Yes, extremist ideologies exist among Muslims and other peoples: hence,
Islamophobia also exists. But these are sweeping explanations, which finally
‘explain’ by obscuring much on the basis of a prior investment in the ‘us-
them’ ideology. While noting the difference in media coverage, The Feed
rightly explained it not in terms of a hatred for Muslims but a refusal to see
that ‘we’ are not that different from ‘them’. Hence, it is easy to see ‘them’ as
maniacs and ‘us’ as fallen angels; it is easy to call ‘them’ terrorists, and ‘us’,
well, anything but terrorists.

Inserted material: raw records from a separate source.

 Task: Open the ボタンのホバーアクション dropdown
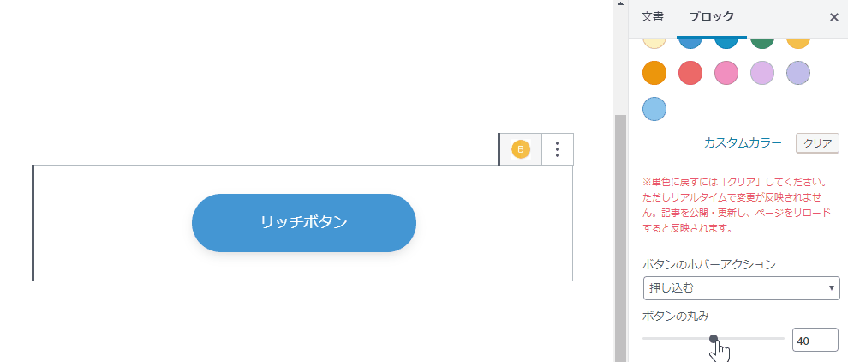pyautogui.click(x=742, y=288)
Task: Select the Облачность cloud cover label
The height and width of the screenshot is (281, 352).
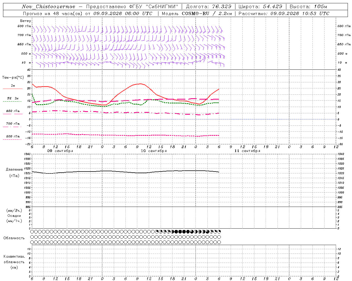Action: tap(14, 238)
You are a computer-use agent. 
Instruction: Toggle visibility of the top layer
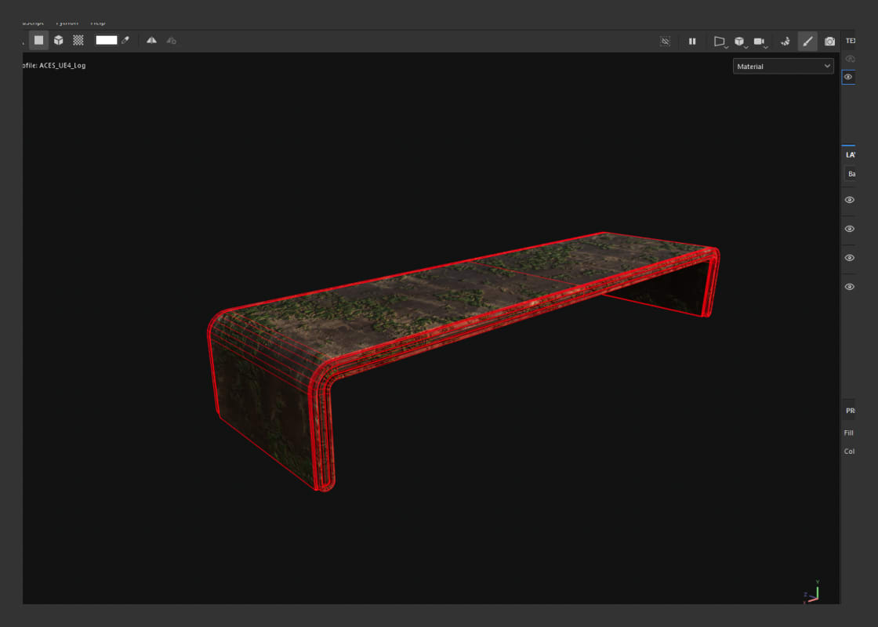tap(848, 200)
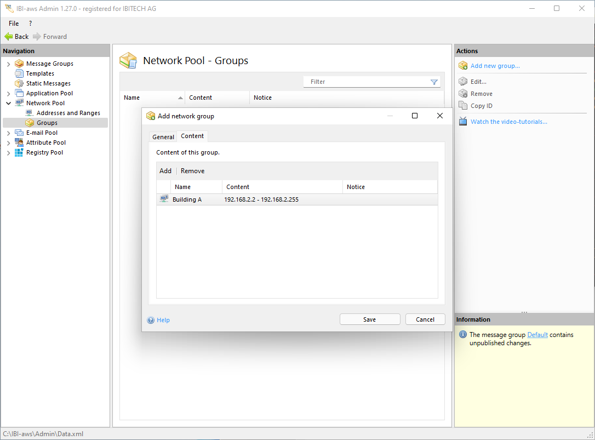
Task: Click the Application Pool icon
Action: tap(19, 93)
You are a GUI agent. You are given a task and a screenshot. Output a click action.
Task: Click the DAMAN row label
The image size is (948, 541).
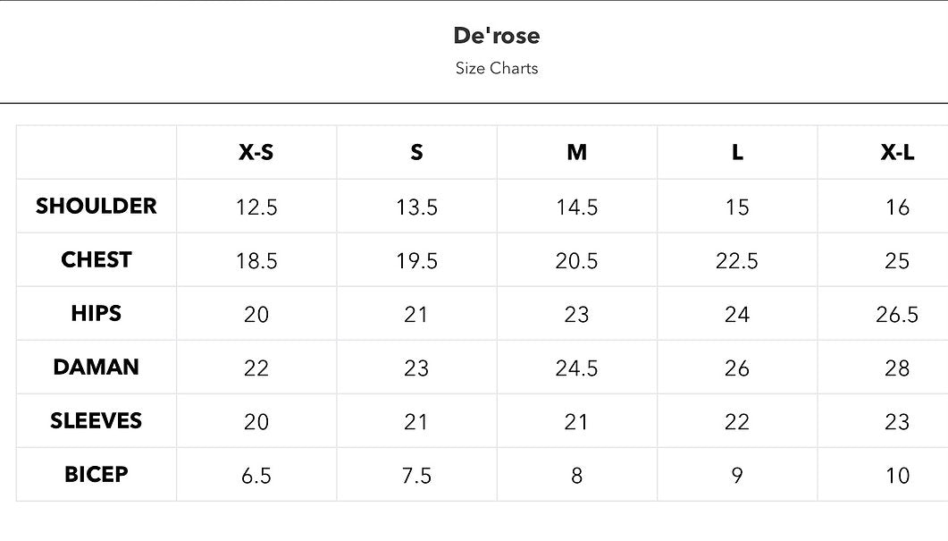pyautogui.click(x=96, y=367)
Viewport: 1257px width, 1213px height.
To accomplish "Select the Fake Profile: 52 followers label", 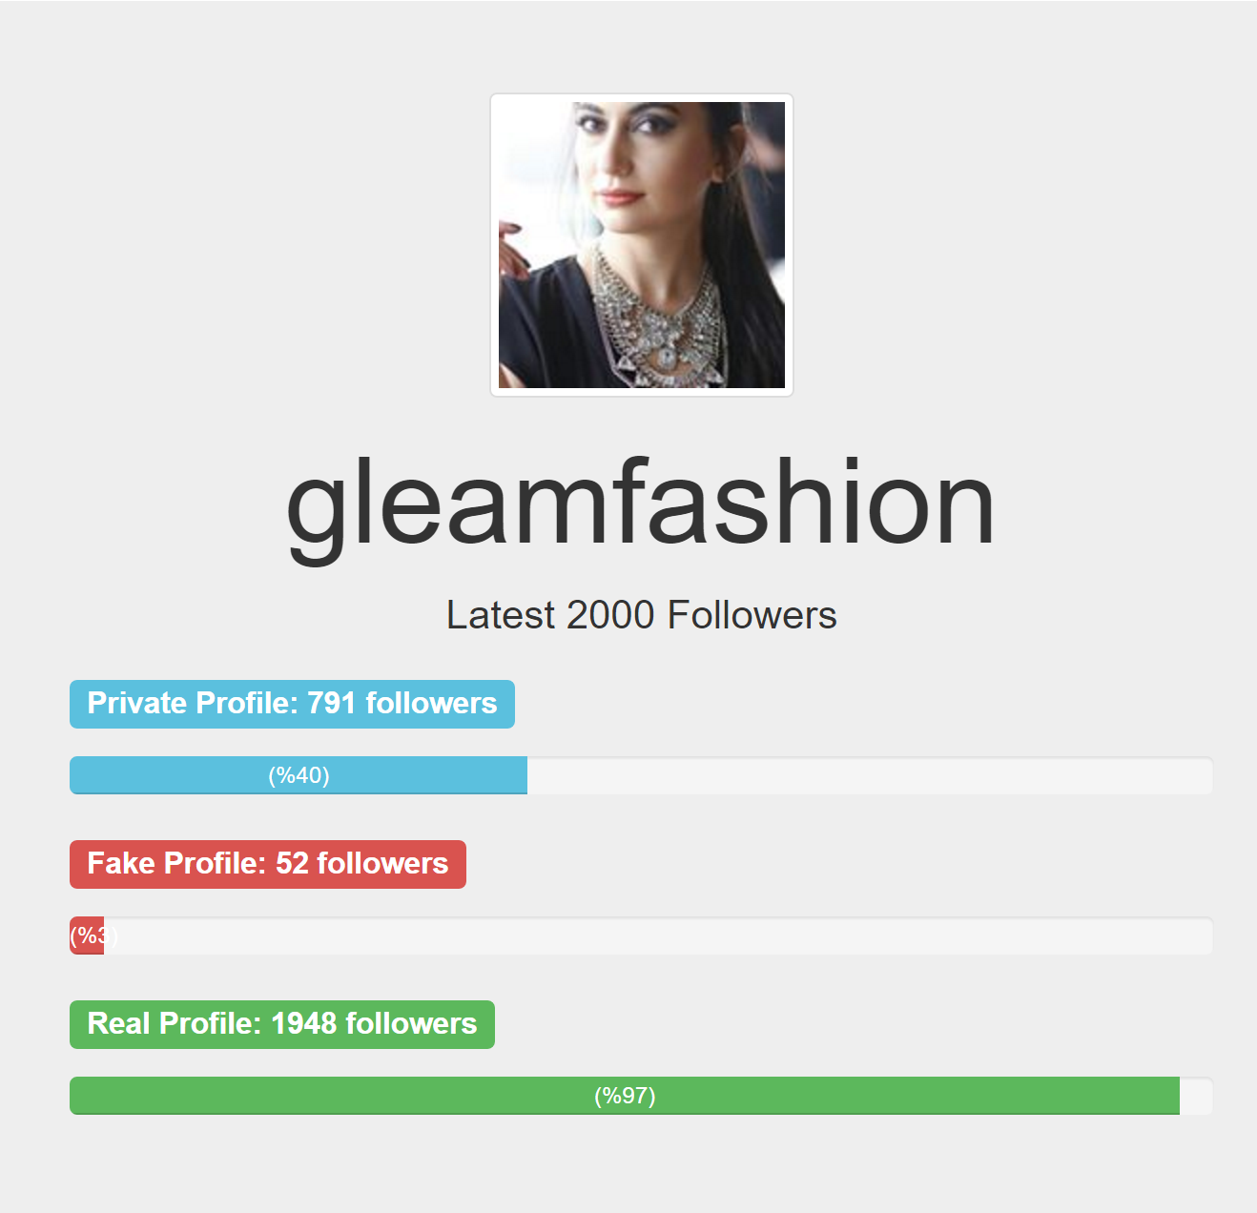I will coord(268,864).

By doing so, we refuse to accept our complicity
in sustaining a simplistic and distorted binary worldview that permits such
acts of terror — against Muslims, Christians, Hindus, atheists, gay men,
women, whatever may be the ‘nature’ of ‘them’ in our book of otherness.
Once we have demeaned ‘them’ to a subhuman level, it is easy to kill ‘them’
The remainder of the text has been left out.